Rebecca Gibson, a partner at Oakley Capital Private Equity, said during a Bloomberg interview the private equity industry is booming from greater demand among investors, especially major pension funds.
Where Demand Comes From
One recent example of a pension fund shifting focus to private equity is the California State Teachers’ Retirement System. The group made the decision in early February to invest more money in private equity, real estate, and other similar inflation-sensitive real assets. The pension fund is simultaneously decreasing its exposure to the public equities market
Gibson added in the Bloomberg interview there is “significant capital” flowing into other alternative investment tools. For example, private debt has grown over 300% over the years and investors are also piling into infrastructure-focused investment tools.
“That creates a sentiment that there is an increasing flow of capital into private equity but it is actually across broader asset classes,” she said.
What To Do With The Cash
Growing investor demand for alternative asset classes has created a scenario where fund managers may struggle to allocate all of the new cash into investments. But, private equities that are flush with new capital could partake in new deal flows of record size, according to Gibson.
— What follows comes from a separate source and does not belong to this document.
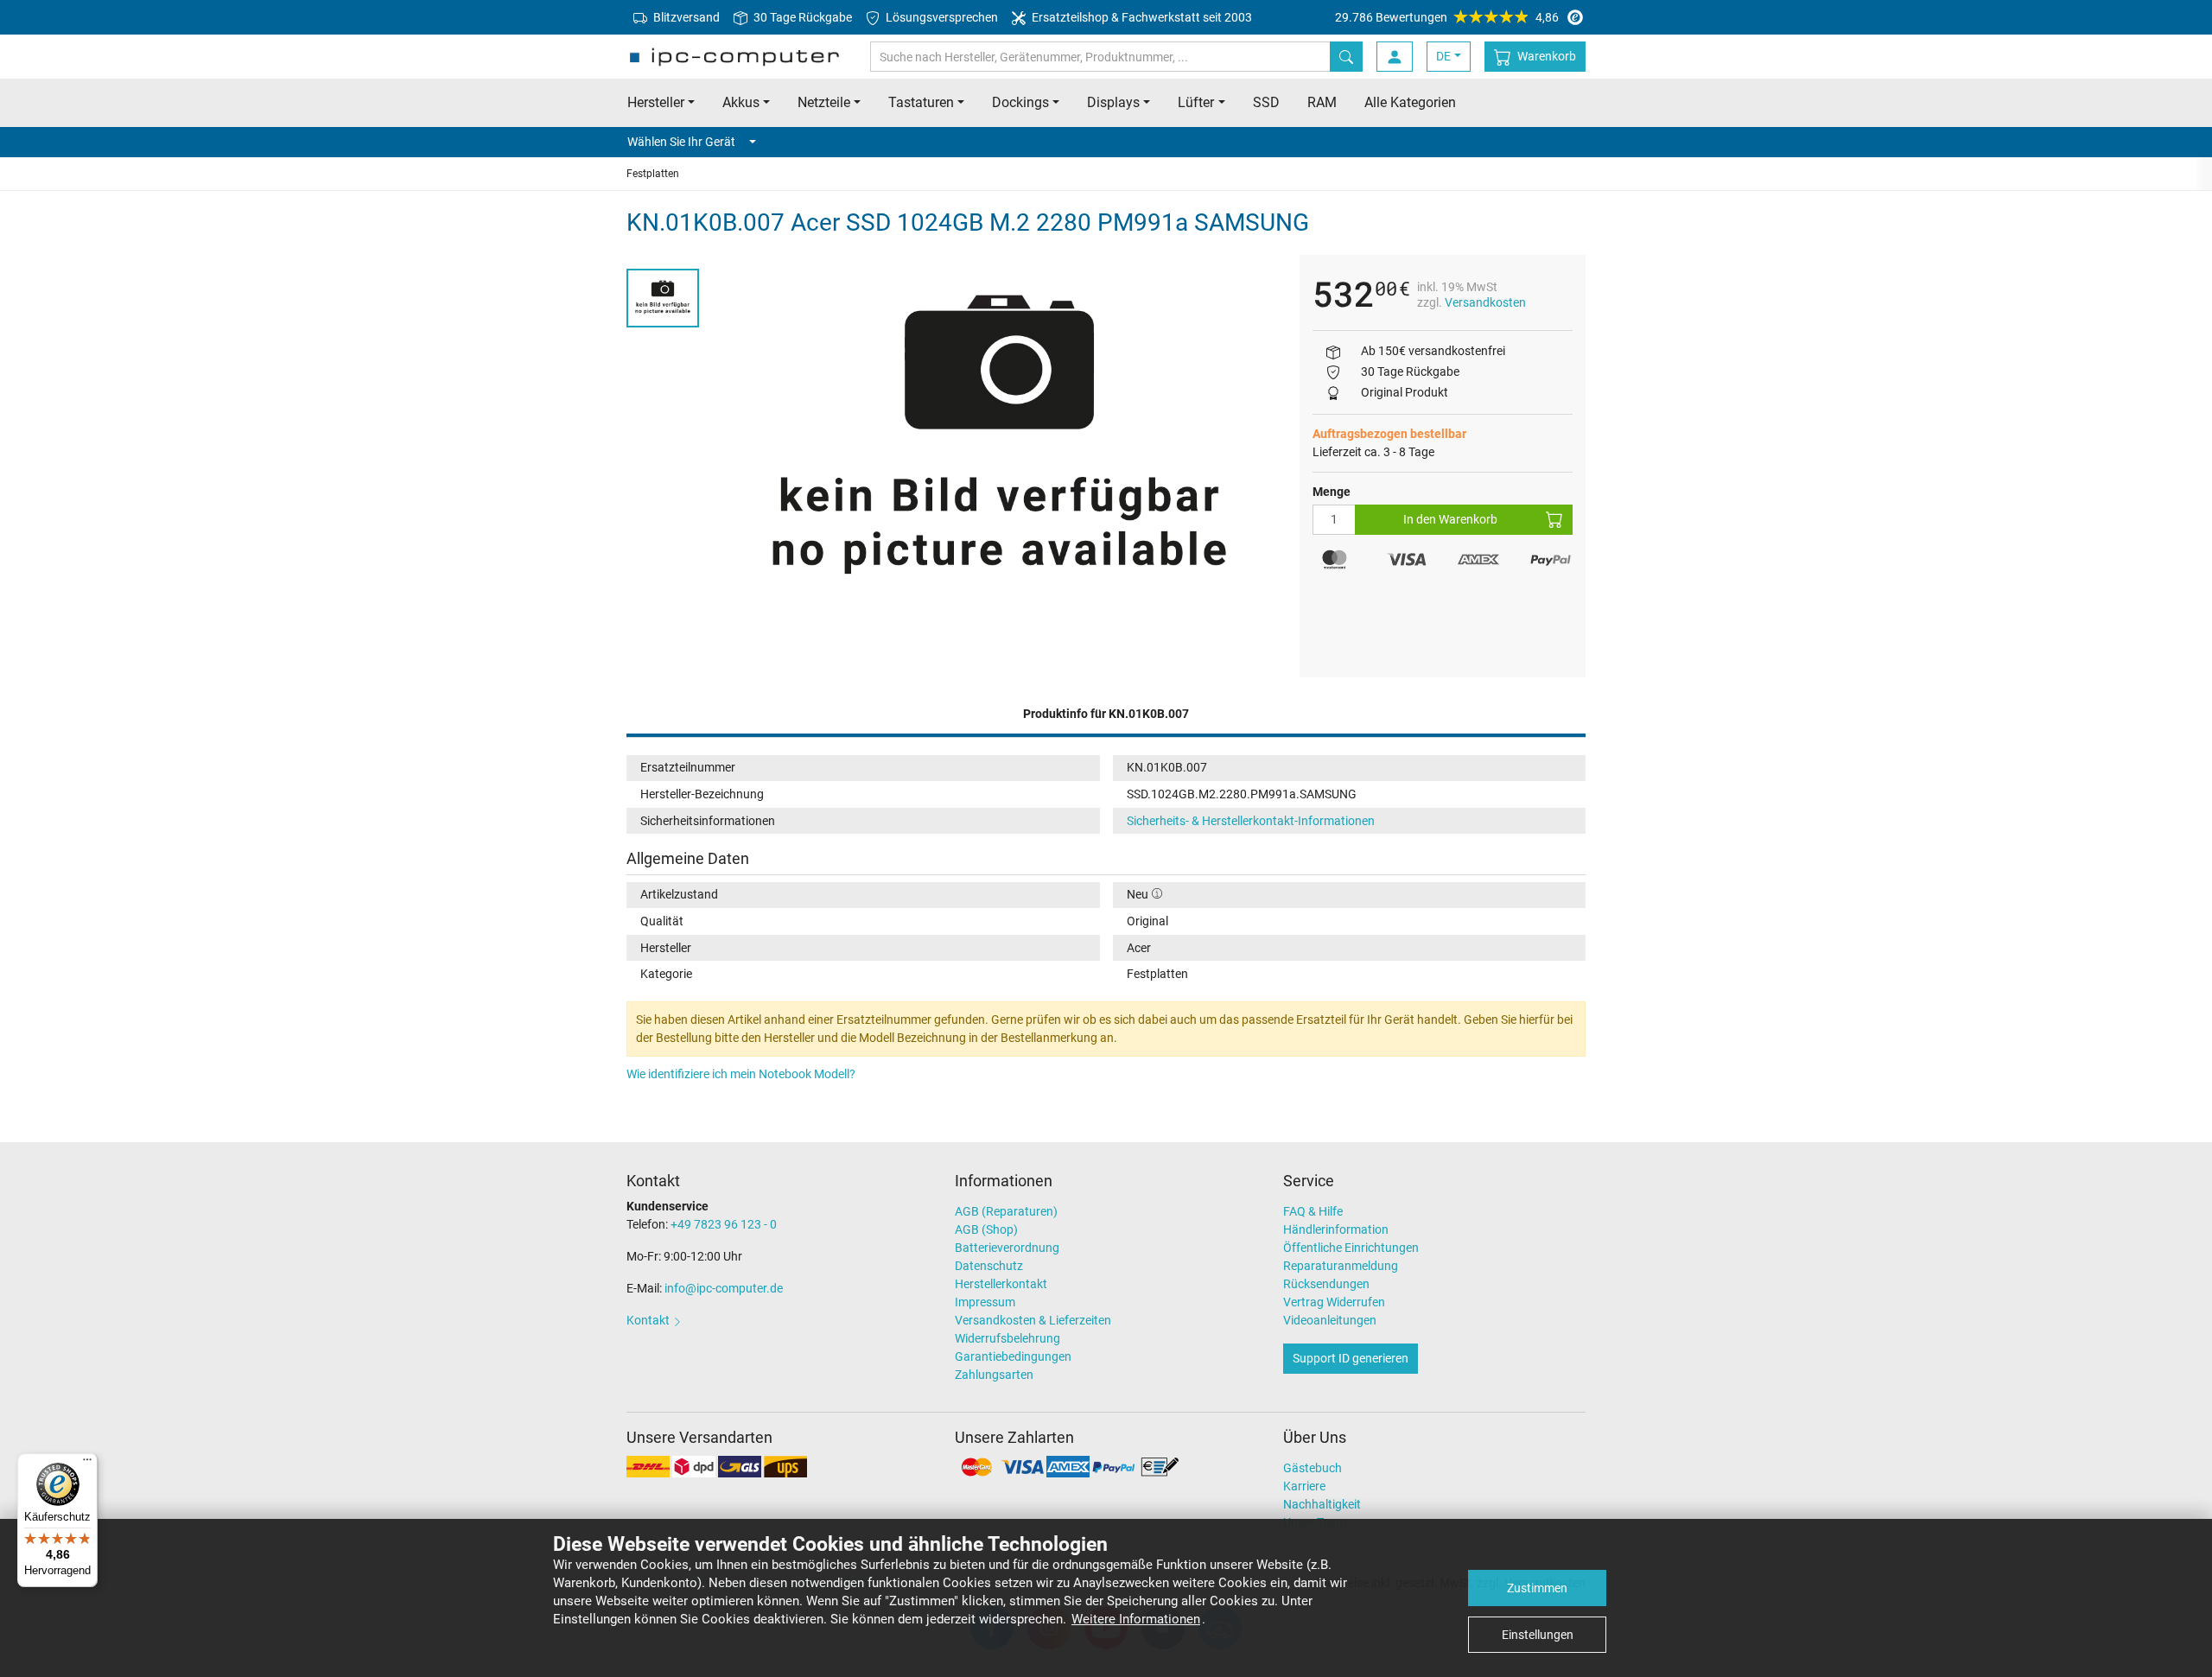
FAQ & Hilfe (1313, 1211)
For example, Dow Jones component and retail pharmacy giant Boots Walgreens was rumored to be in talks to sell itself to a private equity buyer. The company’s valuation when the rumors surfaced in late 2019 stood north of $50 billion.
In prior years a deal of this size wouldn’t be possible, but with record inflow, a deal in which a private equity firm teams up with co-investors and acquires Boots Walgreens for $70 billion is now possible.
No Shortage Of Supply
According to Gibson, there is no shortage of entrepreneurs and founders looking for their first exposure to institutional capital. Countries like Germany and Switzerland continue to attract compelling businesses that are ripe for investments so they can scale in size.
No interview is complete these days without touching on the coronavirus. Gibson said the private equity community can’t afford to be “complacent” but the virus factors differently based on sectors or geographies.
Also, private equity managers are known for looking at least three to five years out so fund managers can afford to sit back and wait for any clarity before making any investment decision.
“What we focus on doing is really making sure that we understand the risks in our portfolio companies but not making any short-term panic decisions,” she concluded.